Тогда остаётся предположить, что, составляя грамоту для новоторжца Евсевки, Дмитрий называет тысяцкого «дядей» в каком-то ином, переносном смысле, близком к тому, как мы сейчас можем назвать на улице «дядей» незнакомого нам человека. Но вероятность такого смысла допустить ещё трудней. Грамоты в XIV веке — жалованные, как эта, или договорные, духовные — писались языком предельно точным, строгим, не допускающим кривотолков, двусмысленностей, полушутливых обращений. Немаловажно и то, что «Грамота Евсевке» дошла до нас не в списке (в котором могло быть допущено сознательное искажение или в который могла вкрасться ошибка), а в подлиннике, она — один из считаных документов подобного рода, сохранившихся от той эпохи, и не зря сберегалась в Оружейной палате Кремля среди государственных документов и реликвий Древней Руси.

Кем всё-таки приходится Василий Вельяминов прославленному внуку Ивана Калиты? Вопрос решался бы проще, знай мы отчество матери Дмитрия. Но ни в одной из русских летописей отчество великой княгини Александры не упомянуто (известно лишь, что её второе, монашеское имя, принятое вскоре после смерти мужа, было такое же, как и у тёток Дмитрия, — Мария). Может быть, Александра и тысяцкий Василий были не родными, а двоюродными братом и сестрой?
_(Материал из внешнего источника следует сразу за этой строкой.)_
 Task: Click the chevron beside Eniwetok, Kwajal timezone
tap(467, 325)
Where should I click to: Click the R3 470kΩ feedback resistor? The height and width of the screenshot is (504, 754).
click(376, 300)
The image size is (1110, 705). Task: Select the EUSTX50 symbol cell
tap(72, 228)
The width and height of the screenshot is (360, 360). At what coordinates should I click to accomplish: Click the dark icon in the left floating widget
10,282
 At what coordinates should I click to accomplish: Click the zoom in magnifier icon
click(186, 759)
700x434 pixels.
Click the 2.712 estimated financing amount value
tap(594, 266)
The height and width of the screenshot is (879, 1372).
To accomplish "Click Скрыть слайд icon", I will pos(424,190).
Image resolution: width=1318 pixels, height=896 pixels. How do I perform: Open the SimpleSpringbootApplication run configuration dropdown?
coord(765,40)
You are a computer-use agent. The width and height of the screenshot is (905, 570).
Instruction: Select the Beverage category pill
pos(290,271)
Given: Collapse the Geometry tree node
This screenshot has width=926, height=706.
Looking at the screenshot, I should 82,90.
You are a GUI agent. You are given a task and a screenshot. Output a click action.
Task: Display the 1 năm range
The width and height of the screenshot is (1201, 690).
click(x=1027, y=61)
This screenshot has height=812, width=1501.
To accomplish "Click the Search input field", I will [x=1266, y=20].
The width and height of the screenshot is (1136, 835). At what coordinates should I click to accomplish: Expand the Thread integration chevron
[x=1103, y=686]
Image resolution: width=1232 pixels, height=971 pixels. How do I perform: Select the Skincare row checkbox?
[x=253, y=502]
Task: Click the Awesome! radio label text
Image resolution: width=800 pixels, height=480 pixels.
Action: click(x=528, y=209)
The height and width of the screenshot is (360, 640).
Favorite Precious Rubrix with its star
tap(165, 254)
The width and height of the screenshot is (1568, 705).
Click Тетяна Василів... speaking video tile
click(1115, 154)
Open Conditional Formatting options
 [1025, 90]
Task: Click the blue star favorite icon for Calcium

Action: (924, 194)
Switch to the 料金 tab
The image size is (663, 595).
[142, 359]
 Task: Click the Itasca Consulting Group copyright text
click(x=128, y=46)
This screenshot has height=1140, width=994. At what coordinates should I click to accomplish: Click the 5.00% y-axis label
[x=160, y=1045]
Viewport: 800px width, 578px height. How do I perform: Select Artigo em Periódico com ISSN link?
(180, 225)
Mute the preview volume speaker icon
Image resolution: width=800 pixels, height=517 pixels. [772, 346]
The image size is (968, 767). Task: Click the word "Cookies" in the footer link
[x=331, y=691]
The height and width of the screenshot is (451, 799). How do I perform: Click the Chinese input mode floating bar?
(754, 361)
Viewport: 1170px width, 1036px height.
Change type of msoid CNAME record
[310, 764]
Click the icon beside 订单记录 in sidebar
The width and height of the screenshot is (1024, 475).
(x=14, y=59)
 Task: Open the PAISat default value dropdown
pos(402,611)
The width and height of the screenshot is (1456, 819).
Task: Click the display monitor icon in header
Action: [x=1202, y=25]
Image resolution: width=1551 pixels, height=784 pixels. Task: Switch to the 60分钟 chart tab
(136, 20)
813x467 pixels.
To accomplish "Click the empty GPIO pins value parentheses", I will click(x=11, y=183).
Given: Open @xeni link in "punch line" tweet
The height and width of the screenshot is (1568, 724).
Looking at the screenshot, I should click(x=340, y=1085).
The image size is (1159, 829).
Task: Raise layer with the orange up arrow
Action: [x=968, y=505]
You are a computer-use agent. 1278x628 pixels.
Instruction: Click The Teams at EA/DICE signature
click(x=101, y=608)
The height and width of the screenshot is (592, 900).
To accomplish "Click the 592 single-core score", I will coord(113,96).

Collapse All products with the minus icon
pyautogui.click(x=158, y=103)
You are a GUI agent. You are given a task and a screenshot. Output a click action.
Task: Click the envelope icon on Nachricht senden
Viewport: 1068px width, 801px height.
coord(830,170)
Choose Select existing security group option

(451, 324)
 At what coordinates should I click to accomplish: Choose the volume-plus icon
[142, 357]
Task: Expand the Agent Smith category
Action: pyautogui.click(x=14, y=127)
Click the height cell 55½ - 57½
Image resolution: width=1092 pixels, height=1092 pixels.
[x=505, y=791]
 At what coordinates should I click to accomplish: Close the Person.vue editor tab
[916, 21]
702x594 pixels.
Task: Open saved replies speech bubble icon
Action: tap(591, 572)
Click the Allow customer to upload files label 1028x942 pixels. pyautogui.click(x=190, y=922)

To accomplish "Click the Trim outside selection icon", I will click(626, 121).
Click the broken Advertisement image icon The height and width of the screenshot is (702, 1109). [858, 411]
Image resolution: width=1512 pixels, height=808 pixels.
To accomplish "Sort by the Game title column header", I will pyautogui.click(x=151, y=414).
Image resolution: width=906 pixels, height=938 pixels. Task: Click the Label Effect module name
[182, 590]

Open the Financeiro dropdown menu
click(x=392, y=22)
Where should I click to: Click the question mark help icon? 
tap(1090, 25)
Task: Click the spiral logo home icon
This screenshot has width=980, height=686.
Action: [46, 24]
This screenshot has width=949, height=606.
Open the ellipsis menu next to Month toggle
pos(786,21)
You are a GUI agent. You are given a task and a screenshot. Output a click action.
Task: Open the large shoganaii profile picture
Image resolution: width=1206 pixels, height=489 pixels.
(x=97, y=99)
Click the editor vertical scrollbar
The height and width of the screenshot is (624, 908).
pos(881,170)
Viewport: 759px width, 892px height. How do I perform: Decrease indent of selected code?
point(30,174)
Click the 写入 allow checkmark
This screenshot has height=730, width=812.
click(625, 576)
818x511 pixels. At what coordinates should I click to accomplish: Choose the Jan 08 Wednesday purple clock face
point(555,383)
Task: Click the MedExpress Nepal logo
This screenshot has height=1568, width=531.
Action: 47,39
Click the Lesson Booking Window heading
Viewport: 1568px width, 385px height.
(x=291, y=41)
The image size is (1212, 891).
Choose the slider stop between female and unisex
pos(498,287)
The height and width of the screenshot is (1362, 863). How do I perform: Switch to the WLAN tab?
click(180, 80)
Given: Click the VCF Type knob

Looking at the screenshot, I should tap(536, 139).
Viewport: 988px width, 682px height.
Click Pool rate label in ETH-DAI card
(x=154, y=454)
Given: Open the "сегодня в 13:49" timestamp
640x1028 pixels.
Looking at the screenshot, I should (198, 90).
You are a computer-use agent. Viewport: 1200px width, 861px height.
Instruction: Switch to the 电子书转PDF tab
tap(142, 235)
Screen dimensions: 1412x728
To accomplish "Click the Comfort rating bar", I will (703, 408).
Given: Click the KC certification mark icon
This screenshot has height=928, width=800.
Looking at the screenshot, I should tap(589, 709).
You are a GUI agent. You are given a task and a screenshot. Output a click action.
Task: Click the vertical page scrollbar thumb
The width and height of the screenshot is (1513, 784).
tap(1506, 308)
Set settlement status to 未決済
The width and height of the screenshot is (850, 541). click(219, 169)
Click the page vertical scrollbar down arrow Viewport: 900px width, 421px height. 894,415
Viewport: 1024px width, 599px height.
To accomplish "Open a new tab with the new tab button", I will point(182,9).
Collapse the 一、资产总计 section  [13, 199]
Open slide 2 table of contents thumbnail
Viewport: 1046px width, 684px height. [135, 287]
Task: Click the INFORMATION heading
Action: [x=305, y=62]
Что ни думай, а летописные недомолвки и умолчания достаточно загадочны. А не могло ли произойти так, что составители или позднейшие правщики и переписчики московского летописного свода по каким-то соображениям не захотели, чтобы известие о родстве княгини Александры с Вельяминовыми сохранилось для потомков?

«Вельяминовский клубок» будет разматываться постепенно, исподволь, и сам Дмитрий Иванович примет в этом разматывании сперва нечаянное, но потом и волевое, действенное участие, однако и при жизни его не всё размотается и прояснится, немалая доля останется на потом, так что лишь при внуке Дмитрия, Василии Тёмном, всё окончательно выйдет наружу из спутанных недр замысловатого того клубка.

По нашему убеждению, тысяцкий Василий Васильевич Вельяминов был родным дядей московского великого князя Дмитрия, но в силу нескольких весьма серьёзных обстоятельств при потомках Дмитрия саднящая память о родстве была сознательно и полностью вытеснена из летописных сводов.

Обстоятельства предстанут перед нами в свой черёд, а пока что причтём к трём уже известным тёткам Дмитрия ещё одну Марию, потому что именно так звали жену московского тысяцкого Василия Вельяминова.

III

Княгиня Александра родила своего первенца 12 октября 1350 года.

Весною муж её, князь Иван, вместе с обоими братьями уехал в Орду на поклон к хану Джанибеку. Хотя Джанибек (русские по привычке слегка коверкали ханские имена, и этого звали то Чанибеком, то Санибеком, то Жанибеком, а то даже и Жданибеком), по видимости, покровительствовал сыновьям Ивана Калиты, и хотя путь в Орду был для них накатанным — пятый раз уже возили туда сундуки с «выходом» и коробья подарков, — однако и теперь жёны провожали братьев с глазами, полными слёз.

Можно понять особое волнение Александры — она уже знала о своей беременности. Успел князь Иван вернуться домой до рождения мальчика или запоздал немного, в любом случае радость его была велика.